It’s never too late to learn how to prevent pool accidents and preventative drowning techniques. Here are 3 musts for young pool enthusiasts:
- Parents and child care providers should learn cardiopulmonary resuscitation (CPR).
- Supervise. Never leave children unsupervised near a pool, hot tub or natural body of water.
- Teach children to swim.
Most children end up going into water too deep for them. Panic sets in, and they stir up the water, get it in their face and mouth, then they start coughing and inevitably fear takes over.
Aside from teaching them how to swim, also teach them key movements like floating and treading. Check it out:
Floating. The float state: With your head back, feet up, and your back on the water the mouth can then breath and able to get as much oxygen as needed. Then the mind can relax and you’re able to shout for help.
Treading. There are various ways to tread and also achieve the ever-so-important lift in the water.
With your thumbs up and the hands rotating slightly out the arms move back and forth in either a front to back motion or parallel to the bottom of the pool out and back to your sides. The water comes on and off the palms while pushing the water down. With pinkies slightly out on the way out and thumbs slightly up on the way in gives you the lift needed to stay afloat. A nice subtle motion pressing down and hands pulling up lightly while the wrists relax on the way up, with most of the resistance on way down.
Test this out with a vertical float. With a little bit of energy, you can get your mouth and nose out of the water creating vertical bobs.
While treading, btw, most people immediately think of the legs, but the arms play a central role. For beginners start by standing in shallow water and place the forearms below the water surface. Sweep the arms back and forth keeping wrists stiff in the water. This motion is called sculling.

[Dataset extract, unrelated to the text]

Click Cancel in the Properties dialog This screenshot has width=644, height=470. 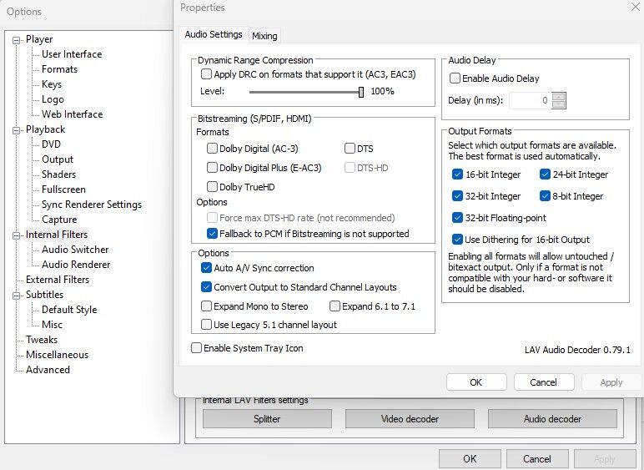pos(543,382)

Once you get the hang of the sculling movement with your arms then test out your legs. The most exhausting kick is the flutter kick. Move your feet back and forth in quick scissor motions keeping your toes pointed. Start with holding onto the wall then move out in deeper water to see how you’re doing. Hold onto a wall or floating device until you feel more comfortable.
The less tiring form is using the breaststroke kick. Straighten your legs and bring them together then the bend knees with your legs still touching. Flex feet, and move legs apart by moving them outward and away from each other. Snap legs together extend to the bottom of your feet then start in the starting position by bringing feet together and then repeat. Start this at a wall, then try it with a floating device. Move to the middle of the pool.
There you have it. No matter what season it is, any time is the right time to learn pool safety techniques. Stay safe out there.